Supplied entries Start Marker
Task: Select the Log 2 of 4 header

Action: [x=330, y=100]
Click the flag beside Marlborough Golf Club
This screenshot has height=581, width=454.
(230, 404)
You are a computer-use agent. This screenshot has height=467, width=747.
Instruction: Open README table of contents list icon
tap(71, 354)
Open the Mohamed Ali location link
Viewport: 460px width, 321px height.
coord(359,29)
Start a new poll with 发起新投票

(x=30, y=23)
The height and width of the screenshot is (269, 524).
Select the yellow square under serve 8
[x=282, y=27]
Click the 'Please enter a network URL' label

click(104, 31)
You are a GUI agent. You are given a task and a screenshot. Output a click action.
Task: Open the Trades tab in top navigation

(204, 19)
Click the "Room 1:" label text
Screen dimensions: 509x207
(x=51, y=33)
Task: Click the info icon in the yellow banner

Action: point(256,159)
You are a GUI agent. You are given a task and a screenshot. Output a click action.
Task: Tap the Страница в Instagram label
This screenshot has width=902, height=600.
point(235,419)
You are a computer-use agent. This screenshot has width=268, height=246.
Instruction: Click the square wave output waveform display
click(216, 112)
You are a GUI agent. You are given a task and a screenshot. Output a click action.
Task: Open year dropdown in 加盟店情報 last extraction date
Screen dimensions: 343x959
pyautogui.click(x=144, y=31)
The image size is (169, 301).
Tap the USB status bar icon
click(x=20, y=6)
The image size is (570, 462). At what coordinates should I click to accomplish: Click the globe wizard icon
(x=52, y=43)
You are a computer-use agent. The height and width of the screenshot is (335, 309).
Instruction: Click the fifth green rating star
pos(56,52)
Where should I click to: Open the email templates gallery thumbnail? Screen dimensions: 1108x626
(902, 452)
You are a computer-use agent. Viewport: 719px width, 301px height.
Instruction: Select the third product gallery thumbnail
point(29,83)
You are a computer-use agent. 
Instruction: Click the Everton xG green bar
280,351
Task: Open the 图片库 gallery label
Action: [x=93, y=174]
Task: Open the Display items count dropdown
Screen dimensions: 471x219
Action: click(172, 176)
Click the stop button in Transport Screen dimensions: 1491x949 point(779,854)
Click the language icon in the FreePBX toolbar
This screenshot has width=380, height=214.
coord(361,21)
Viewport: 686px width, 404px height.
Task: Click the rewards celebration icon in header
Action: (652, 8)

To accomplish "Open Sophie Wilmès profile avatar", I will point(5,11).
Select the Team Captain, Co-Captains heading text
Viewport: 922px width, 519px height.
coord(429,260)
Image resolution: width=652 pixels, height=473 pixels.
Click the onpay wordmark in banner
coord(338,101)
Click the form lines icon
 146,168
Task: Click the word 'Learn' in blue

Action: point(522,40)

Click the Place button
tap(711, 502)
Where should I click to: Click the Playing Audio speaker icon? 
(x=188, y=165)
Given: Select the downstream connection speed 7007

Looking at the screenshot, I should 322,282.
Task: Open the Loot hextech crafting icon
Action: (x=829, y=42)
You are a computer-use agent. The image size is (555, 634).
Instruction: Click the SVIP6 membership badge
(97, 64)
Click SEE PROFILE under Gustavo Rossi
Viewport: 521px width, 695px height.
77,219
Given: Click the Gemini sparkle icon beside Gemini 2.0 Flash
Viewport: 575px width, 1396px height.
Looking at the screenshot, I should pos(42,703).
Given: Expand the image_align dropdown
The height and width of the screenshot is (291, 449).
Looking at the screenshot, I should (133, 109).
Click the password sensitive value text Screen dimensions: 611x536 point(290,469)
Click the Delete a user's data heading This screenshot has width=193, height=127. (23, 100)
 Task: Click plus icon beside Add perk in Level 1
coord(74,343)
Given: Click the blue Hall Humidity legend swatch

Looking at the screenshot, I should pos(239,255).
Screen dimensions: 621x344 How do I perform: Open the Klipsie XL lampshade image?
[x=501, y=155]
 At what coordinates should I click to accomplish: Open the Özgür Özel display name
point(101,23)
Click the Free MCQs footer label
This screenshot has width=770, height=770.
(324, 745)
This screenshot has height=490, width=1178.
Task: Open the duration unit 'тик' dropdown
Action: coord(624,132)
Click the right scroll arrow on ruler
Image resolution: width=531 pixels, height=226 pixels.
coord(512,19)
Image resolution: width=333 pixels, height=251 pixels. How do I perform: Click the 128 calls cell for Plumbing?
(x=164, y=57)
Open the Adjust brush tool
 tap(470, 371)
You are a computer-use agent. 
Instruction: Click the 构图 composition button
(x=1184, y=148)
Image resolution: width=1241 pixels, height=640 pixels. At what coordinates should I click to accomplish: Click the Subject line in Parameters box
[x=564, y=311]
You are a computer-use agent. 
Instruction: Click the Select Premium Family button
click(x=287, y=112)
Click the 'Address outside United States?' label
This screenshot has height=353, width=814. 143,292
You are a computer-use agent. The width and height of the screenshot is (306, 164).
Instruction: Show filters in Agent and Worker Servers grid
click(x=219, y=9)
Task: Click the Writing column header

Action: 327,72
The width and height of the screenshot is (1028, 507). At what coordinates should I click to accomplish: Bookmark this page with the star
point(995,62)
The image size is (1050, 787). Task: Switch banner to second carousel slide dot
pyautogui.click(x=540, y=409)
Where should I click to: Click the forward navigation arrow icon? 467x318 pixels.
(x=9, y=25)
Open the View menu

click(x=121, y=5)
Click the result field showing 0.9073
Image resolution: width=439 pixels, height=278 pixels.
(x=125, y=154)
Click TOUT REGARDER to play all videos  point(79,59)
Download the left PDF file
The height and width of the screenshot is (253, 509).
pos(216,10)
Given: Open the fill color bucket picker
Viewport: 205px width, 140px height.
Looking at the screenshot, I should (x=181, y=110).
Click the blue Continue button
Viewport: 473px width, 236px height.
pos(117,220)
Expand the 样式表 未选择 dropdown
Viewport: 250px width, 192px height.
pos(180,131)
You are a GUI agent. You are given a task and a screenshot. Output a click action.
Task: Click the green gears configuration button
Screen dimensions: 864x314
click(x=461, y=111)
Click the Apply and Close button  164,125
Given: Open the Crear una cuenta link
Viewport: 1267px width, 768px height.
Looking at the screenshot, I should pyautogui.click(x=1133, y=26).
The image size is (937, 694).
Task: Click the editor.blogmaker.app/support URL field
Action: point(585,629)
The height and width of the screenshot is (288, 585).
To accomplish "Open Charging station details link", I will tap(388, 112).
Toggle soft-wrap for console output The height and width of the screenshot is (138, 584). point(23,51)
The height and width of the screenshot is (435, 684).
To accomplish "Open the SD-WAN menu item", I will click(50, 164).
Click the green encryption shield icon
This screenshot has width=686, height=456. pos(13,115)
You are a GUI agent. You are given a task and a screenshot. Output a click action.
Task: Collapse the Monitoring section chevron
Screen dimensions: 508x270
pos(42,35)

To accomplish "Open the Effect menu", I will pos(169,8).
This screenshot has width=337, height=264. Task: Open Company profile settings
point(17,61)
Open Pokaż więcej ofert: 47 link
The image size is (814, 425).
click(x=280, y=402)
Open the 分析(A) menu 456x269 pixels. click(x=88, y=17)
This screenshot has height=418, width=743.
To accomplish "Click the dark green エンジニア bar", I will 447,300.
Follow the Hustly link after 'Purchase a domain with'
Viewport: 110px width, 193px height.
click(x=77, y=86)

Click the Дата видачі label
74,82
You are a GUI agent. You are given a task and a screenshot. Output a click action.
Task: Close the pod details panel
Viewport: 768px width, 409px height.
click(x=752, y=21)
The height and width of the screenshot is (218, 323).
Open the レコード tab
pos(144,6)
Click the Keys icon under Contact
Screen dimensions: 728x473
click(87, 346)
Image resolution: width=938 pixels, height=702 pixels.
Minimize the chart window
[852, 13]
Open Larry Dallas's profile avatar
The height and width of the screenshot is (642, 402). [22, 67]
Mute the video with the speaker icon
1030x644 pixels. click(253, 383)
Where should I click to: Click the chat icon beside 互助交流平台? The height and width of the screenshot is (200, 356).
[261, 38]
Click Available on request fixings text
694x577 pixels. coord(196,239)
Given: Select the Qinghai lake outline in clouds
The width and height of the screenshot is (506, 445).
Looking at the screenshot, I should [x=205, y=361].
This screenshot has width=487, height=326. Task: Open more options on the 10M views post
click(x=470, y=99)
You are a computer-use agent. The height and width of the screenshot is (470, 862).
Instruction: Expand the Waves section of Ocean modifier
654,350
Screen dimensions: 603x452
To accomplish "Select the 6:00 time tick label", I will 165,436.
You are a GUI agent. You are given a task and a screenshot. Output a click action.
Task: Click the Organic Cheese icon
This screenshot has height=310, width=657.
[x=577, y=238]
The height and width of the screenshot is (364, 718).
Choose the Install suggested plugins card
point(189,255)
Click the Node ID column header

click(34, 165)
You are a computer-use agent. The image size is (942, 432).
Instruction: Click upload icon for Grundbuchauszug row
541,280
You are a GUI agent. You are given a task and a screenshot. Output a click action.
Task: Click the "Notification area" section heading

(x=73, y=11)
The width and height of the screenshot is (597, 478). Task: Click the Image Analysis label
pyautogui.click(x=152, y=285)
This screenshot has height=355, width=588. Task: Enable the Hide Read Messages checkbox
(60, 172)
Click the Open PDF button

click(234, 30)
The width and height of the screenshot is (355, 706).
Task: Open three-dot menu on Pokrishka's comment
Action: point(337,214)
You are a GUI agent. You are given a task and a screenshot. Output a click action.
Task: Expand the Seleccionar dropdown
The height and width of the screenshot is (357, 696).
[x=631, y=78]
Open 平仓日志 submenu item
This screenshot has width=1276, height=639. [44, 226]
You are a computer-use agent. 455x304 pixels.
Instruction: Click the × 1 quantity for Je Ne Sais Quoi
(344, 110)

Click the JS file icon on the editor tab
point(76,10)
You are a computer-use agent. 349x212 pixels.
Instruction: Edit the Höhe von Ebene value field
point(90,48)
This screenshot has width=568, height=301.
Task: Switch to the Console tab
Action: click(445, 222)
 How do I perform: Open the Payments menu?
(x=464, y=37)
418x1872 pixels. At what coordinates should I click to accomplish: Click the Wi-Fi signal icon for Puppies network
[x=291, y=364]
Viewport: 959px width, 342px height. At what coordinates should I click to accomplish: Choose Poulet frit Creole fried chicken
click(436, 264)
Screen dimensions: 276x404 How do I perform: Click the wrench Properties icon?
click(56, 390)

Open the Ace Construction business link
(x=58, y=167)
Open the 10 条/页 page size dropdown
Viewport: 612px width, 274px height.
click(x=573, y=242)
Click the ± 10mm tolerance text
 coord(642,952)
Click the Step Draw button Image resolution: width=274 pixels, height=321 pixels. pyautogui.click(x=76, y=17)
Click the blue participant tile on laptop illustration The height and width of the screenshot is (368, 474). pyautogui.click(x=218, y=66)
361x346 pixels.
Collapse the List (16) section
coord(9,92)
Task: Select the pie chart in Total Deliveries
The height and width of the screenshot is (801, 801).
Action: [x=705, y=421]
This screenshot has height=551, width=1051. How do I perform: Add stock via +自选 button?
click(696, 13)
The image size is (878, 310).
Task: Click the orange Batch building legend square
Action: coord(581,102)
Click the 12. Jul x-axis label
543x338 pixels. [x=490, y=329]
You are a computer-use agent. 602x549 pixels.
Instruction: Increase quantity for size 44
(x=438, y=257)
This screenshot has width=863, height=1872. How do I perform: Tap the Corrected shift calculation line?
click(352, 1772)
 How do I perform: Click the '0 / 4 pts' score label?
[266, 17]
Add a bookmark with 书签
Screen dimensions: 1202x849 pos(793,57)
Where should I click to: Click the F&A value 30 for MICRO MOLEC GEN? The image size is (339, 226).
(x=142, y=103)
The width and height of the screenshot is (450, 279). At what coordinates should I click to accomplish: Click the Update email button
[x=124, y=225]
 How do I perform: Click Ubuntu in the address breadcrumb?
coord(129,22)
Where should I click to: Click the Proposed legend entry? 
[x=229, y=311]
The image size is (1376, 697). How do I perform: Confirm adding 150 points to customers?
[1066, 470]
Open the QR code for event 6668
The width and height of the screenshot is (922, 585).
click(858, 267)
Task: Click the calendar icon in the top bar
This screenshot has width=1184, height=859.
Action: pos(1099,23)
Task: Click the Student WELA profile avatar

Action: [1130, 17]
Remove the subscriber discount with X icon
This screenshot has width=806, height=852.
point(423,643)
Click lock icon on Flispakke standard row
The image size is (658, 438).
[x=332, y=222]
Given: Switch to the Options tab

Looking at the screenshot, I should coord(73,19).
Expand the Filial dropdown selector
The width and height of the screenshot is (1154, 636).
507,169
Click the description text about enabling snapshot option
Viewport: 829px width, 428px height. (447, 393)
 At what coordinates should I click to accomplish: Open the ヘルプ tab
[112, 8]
Supplied entries End Marker
> [Directions for this task]:
What is needed is a copy of every line above in which "details" appears.

> [Answer section]:
To accomplish "Open Charging station details link", I will tap(388, 112).
Task: Close the pod details panel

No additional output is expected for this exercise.